> **WHAT NEEDS TO BE DONE**
Print out the records in full, keeping each word unchanged.

> **SOURCE MATERIAL**
==*==
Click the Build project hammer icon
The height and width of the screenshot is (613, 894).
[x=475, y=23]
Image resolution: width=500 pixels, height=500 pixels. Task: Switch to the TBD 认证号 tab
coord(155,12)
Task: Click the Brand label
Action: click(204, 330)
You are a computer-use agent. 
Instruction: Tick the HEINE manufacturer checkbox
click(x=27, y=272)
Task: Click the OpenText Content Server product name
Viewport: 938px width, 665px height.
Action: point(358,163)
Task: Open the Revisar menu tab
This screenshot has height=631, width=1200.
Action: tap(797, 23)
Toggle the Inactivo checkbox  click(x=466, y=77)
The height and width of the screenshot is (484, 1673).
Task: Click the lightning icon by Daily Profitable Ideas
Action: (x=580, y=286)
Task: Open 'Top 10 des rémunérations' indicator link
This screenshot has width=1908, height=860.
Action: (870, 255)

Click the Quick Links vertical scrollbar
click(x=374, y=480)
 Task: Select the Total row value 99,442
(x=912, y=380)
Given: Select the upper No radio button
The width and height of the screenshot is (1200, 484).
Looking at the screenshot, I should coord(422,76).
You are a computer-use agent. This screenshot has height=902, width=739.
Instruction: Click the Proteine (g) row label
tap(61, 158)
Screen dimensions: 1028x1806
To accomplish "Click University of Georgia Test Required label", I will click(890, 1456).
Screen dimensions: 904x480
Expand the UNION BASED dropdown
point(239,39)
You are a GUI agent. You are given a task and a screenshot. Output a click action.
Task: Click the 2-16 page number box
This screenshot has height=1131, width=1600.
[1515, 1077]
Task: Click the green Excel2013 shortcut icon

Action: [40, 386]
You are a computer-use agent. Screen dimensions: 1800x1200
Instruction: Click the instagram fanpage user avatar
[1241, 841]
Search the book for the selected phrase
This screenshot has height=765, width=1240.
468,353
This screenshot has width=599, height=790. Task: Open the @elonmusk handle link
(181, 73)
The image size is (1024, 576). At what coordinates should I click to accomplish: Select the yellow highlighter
==*==
> **ANSWER BELOW**
Click the Build project hammer icon
The height and width of the screenshot is (613, 894).
[x=475, y=23]
Image resolution: width=500 pixels, height=500 pixels. Task: Switch to the TBD 认证号 tab
coord(155,12)
Task: Click the Brand label
Action: click(204, 330)
You are a computer-use agent. 
Instruction: Tick the HEINE manufacturer checkbox
click(x=27, y=272)
Task: Click the OpenText Content Server product name
Viewport: 938px width, 665px height.
Action: point(358,163)
Task: Open the Revisar menu tab
This screenshot has height=631, width=1200.
Action: tap(797, 23)
Toggle the Inactivo checkbox  click(x=466, y=77)
The height and width of the screenshot is (484, 1673).
Task: Click the lightning icon by Daily Profitable Ideas
Action: (x=580, y=286)
Task: Open 'Top 10 des rémunérations' indicator link
This screenshot has width=1908, height=860.
Action: (870, 255)

Click the Quick Links vertical scrollbar
click(x=374, y=480)
 Task: Select the Total row value 99,442
(x=912, y=380)
Given: Select the upper No radio button
The width and height of the screenshot is (1200, 484).
Looking at the screenshot, I should coord(422,76).
You are a computer-use agent. This screenshot has height=902, width=739.
Instruction: Click the Proteine (g) row label
tap(61, 158)
Screen dimensions: 1028x1806
To accomplish "Click University of Georgia Test Required label", I will click(890, 1456).
Screen dimensions: 904x480
Expand the UNION BASED dropdown
point(239,39)
You are a GUI agent. You are given a task and a screenshot. Output a click action.
Task: Click the 2-16 page number box
This screenshot has height=1131, width=1600.
[1515, 1077]
Task: Click the green Excel2013 shortcut icon

Action: [40, 386]
You are a computer-use agent. Screen dimensions: 1800x1200
Instruction: Click the instagram fanpage user avatar
[1241, 841]
Search the book for the selected phrase
This screenshot has height=765, width=1240.
468,353
This screenshot has width=599, height=790. Task: Open the @elonmusk handle link
(181, 73)
The image size is (1024, 576). At what coordinates should I click to accomplish: Select the yellow highlighter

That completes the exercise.